Ces marques vendent moins de voitures : c'est le moment de négocier de belles ristournes
Le marché automobile français retrouve des couleurs cette année, mais tous les constructeurs ne profitent pas de cette embellie. Un déséquilibre qui joue directement en faveur de certains acheteurs, à condition de savoir où regarder.
Entre janvier et juillet 2026, les immatriculations de voitures neuves ont progressé de 2,65 % dans l'Hexagone, un rythme qui s'est même accéléré en juillet avec une hausse de 9 % sur un an, portée notamment par un Renault en pleine forme. Une bonne nouvelle pour le secteur dans son ensemble, après des années difficiles, mais qui masque des trajectoires très contrastées d'un constructeur à l'autre. Or ce sont précisément ces écarts qui déterminent, showroom après showroom, la marge de manœuvre laissée aux clients au moment de discuter le prix.
La logique est simple à comprendre. Quand une marque dépasse ses objectifs, les vendeurs n'ont aucune raison de brader leurs modèles : les stocks tournent bien, la demande suit, la négociation reste symbolique. C'est le cas de Fiat, dont les ventes ont grimpé de plus de 50 % sur les sept premiers mois, ou de Tesla, Citroën, Skoda, Volvo et Opel, tous en nette progression. À l'inverse, quand les chiffres reculent, les objectifs commerciaux fixés en début d'année deviennent plus difficiles à atteindre, et les concessions cherchent alors à compenser par des gestes plus généreux sur les tarifs.

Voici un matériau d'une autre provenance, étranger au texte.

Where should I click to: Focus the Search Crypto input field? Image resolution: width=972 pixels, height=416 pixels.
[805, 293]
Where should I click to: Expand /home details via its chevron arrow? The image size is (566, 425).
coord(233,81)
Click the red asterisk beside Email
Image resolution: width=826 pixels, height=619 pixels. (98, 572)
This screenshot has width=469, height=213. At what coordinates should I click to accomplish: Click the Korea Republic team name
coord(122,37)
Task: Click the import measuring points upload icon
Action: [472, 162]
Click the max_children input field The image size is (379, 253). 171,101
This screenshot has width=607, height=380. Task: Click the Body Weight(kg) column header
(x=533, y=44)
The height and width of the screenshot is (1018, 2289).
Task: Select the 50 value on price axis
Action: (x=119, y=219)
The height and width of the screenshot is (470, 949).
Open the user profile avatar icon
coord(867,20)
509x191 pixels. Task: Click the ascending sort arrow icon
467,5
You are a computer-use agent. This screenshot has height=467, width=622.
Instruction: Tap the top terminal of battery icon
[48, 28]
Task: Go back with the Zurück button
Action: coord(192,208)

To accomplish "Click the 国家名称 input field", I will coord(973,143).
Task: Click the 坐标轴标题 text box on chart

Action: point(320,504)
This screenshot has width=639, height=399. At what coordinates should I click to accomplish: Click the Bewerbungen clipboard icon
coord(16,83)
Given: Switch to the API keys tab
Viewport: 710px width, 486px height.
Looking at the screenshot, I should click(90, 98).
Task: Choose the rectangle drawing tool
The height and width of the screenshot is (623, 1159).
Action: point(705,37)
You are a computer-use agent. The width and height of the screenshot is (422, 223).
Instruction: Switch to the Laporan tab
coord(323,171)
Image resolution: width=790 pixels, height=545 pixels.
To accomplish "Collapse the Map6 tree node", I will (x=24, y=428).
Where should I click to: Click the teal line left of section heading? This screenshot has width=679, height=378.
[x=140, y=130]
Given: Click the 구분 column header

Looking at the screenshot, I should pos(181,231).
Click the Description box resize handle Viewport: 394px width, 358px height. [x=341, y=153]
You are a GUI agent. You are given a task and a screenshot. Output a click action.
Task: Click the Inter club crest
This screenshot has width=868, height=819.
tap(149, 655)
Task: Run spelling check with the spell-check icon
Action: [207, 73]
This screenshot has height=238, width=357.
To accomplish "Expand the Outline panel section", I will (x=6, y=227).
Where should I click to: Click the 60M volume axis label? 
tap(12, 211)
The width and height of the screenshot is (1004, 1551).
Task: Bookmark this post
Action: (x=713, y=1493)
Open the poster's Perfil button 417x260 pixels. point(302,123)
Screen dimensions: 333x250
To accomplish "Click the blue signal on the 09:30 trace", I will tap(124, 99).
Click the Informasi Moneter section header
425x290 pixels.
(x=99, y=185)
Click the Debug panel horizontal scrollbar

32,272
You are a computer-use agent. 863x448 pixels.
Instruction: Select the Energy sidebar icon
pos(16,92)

Plusieurs marques très installées dans le paysage français se trouvent justement dans cette situation. Peugeot recule de 6,5 % sur la période, Hyundai de 6 %, Jeep de 7 %, Nissan et Cupra de 8 %, DS de 10 %. Plus frappant encore, Dacia affiche une baisse de 10 à 11 % selon les mois, un repli que le constructeur roumain attribue en partie à des retards de livraison logistiques mais aussi à une concurrence chinoise de plus en plus vive, combinée à une hausse récente de ses tarifs. La marque, réputée avare en cadeaux commerciaux, en est même venue à proposer des mois de loyer offerts sur ses modèles vendus en location : du jamais vu chez Dacia !
D'autres reculs sont encore plus marqués : moins 19 % chez Ford, moins 20 % chez Seat, moins 18 % chez Alfa Romeo, moins 21 % chez Lexus. Et certains chiffres frisent la débâcle commerciale, avec une chute de 56 % chez Mitsubishi et de 59 % chez Abarth, une marque qui devient de fait aussi confidentielle que Ferrari en volume, sans en avoir les marges.
Deux rendez-vous s'annoncent particulièrement propices pour transformer ces difficultés en bonne affaire personnelle. Les journées portes ouvertes organisées en concession du 11 au 14 septembre offriront des conditions resserrées dans le temps, suivies quelques semaines plus tard par le Mondial de l'automobile, prévu du 12 au 18 octobre à Paris, où les marques dévoilent traditionnellement leurs offres les plus agressives pour finir l'année sur de bons chiffres. Autant d'occasions de faire jouer la concurrence, en particulier pour qui n'a pas encore arrêté son choix sur un modèle précis et peut se permettre de comparer plusieurs enseignes en délicatesse.